I used to have one, and they are awfull. very hard to use for result you can get better by doing it by hand. SRP and EGP should be aplied very thinley, making removel very easy.


----------



## HairyG (Jun 13, 2008)

A friend lent me something very similar to try and it was terrible.

I used it to apply 3 very thin layers of SRP and there were a lot of places I had to do by hand because it was just too awkward to use the polisher. By the time the car was finished I was exhausted and the car didn't look any better than if I had done the whole thing by hand.

I have since tried a cheap random orbit sander with 6 inch pads and this is much better. The one I used was a Titan from Screwfix.com at around £20 but it is not in the latest catalogue.

I'd leave the Lidl polisher on the shelf and put the money towards something a bit handier.


----------



## GrahamKendall (Sep 8, 2009)

i do not dispute that a silverline is way better, but I just bought a lidl polisher with foam pads and lambswool pad with velcro back, I gave it a really quick shot, couple of passes with a bit of SRP on a heavily marred renault laguna bonnet and was more than impressed with the results. I think for £16 it is more than adequate, i will certainly use it as a quick fix


----------



## -Kev- (Oct 30, 2007)

holy thread ressurection!


----------



## GrahamKendall (Sep 8, 2009)

:thumb:

the old ones are the best...seriously though, £16 and 5 minutes, was quite impressed!


----------



## xcJohn (Jan 23, 2011)

-Kev- said:


> holy thread ressurection!


^^^^^^Classic^^^^^^^

Really though, are they any good or should I just pop into PB and pick up something better?


----------



## TigerUK (Apr 1, 2012)

these ones spin round and round right? are these safe to use?

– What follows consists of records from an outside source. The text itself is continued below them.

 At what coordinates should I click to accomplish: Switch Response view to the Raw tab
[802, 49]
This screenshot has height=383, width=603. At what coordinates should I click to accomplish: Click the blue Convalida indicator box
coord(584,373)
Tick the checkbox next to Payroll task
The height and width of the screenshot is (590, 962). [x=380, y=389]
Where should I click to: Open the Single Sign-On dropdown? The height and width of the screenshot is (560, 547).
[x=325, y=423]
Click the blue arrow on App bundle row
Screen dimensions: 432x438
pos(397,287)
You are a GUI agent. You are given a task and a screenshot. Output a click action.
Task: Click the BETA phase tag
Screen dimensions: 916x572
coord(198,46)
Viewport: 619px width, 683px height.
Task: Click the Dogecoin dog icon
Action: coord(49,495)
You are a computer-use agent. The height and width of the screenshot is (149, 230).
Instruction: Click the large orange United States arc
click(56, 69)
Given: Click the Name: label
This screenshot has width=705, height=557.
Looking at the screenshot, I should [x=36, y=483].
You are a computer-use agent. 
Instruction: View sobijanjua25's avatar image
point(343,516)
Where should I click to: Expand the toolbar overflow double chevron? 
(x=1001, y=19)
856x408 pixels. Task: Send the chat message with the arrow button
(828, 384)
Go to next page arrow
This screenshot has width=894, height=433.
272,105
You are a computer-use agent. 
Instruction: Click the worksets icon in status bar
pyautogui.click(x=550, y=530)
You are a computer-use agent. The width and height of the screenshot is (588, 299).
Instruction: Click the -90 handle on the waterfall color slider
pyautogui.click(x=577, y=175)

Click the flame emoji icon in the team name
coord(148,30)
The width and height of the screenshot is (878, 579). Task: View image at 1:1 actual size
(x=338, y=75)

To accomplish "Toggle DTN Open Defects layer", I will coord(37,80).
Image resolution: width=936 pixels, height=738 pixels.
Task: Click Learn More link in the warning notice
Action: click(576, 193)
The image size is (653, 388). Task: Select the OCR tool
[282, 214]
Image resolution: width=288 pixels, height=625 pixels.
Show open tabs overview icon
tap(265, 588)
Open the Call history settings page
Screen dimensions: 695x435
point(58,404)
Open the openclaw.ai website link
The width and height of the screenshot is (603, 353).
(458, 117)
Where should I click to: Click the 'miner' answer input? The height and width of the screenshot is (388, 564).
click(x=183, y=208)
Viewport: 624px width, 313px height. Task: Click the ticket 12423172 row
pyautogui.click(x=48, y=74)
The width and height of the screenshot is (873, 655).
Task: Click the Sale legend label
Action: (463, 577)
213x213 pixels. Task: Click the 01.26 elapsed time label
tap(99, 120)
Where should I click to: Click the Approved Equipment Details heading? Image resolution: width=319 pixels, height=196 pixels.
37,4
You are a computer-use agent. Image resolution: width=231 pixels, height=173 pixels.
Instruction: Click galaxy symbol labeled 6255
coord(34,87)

I heard that you need to get the ones that work a bit like an electric toothbrush that basically turn maybe 30 degrees back and forth rather than spin non stop in one direction.


----------



## TigerUK (Apr 1, 2012)

GrahamKendall said:


> i do not dispute that a silverline is way better, but I just bought a lidl polisher with foam pads and lambswool pad with velcro back, I gave it a really quick shot, couple of passes with a bit of SRP on a heavily marred renault laguna bonnet and was more than impressed with the results. I think for £16 it is more than adequate, i will certainly use it as a quick fix


it'sd not £16 any more, it's actually £19.99, dunno about you I would prefer to spend the money on a quality machine and not cheap out with a budget one.. In the end you're putting in 3-4 hours of your weekend into the job. If you're going to spend that much of your precious weekend then it's better to spend the money on the best equipment you can afford to get the best possible results.


----------



## josadler (Jul 14, 2010)

I've been using this Polishing Machine for years. It has some kind of DA action.
The engine is rather strong, but the pad desintegrates/loosens when using it intensively.
I used it along with Carlack 68.
Not a bad machine, but You cannot compare it to a DAS (pro), the latter is 5 classes higher.


----------



## -Kev- (Oct 30, 2007)

spend a bit more and get a decent DA or rotary, much better in the long run


----------